Abrir un periódico y leer que dos guardias civiles y sus parejas reciben una paliza de unos miserables individuos, muy gallitos en su proporción de 50 a 2, sí que, como país, avergüenza. Avergüenza porque cuando a estos sujetos les da por quedarse atrapados en la nieve, bien que aceptan de buen grado los servicios de estos guardias, que también son civiles, y también son gente. Pero especialmente avergüenza porque no les faltarán las muestras de apoyo, pero sabemos de sobra que nunca llegarán todas las que debieran.

Cualquier excusa es buena para demostrar que el club de la 'gente', es cada vez más reducido y elitista, y más honesto también.
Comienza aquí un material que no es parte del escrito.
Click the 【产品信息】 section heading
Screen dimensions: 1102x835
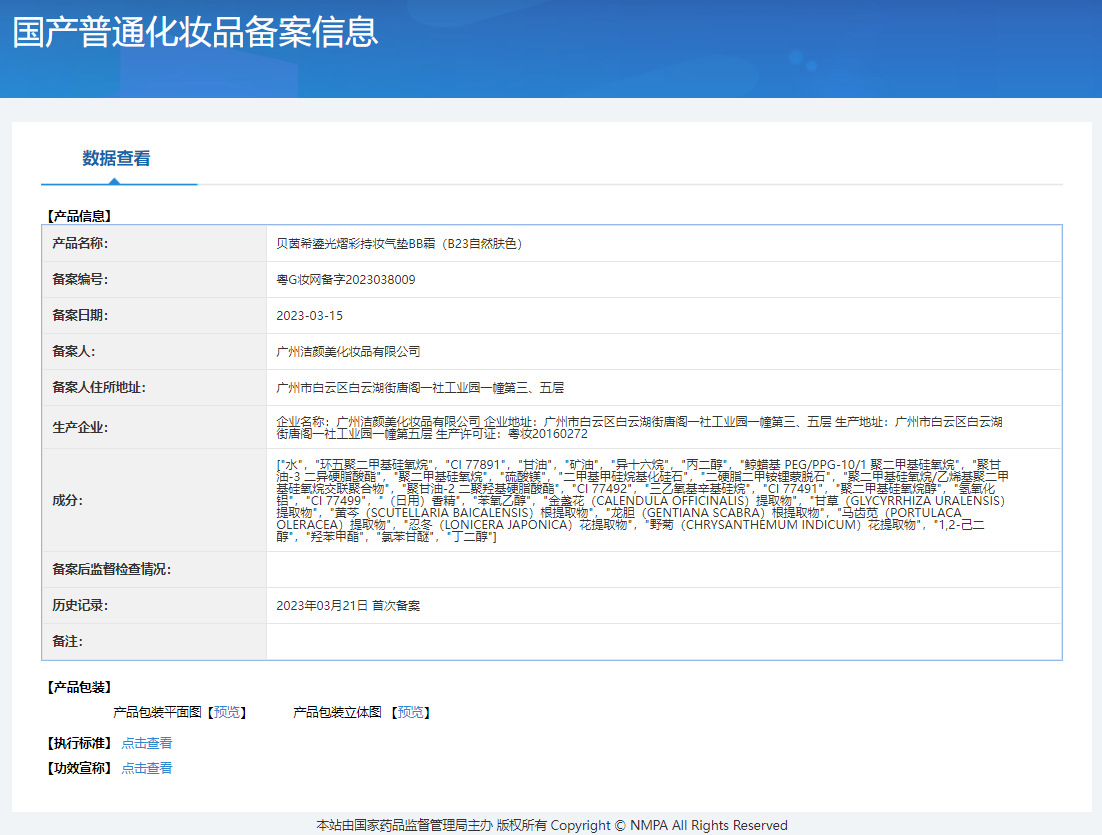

Sólo falta dar el paso, no representan a la gente, representan a su gente, sus iguales, a los que tienen que alimentar con banderas con las que dividir y confrontar. Todo club ha de diferenciarse.

Pero ojo, todo tiene un límite, la confrontación desgasta, la diferencia constante aburre y la división, como su propio nombre indica, divide. Decía Ignatius Reilly que sólo se relacionaba con sus iguales, pero como no tenía iguales, no se relacionaba con nadie. Ahí lo dejo.

El miércoles 12 caía una buena en Madrid. Después de meses de seco y polvoriento verano madrileño, empezó a llover en Madrid, y de qué manera.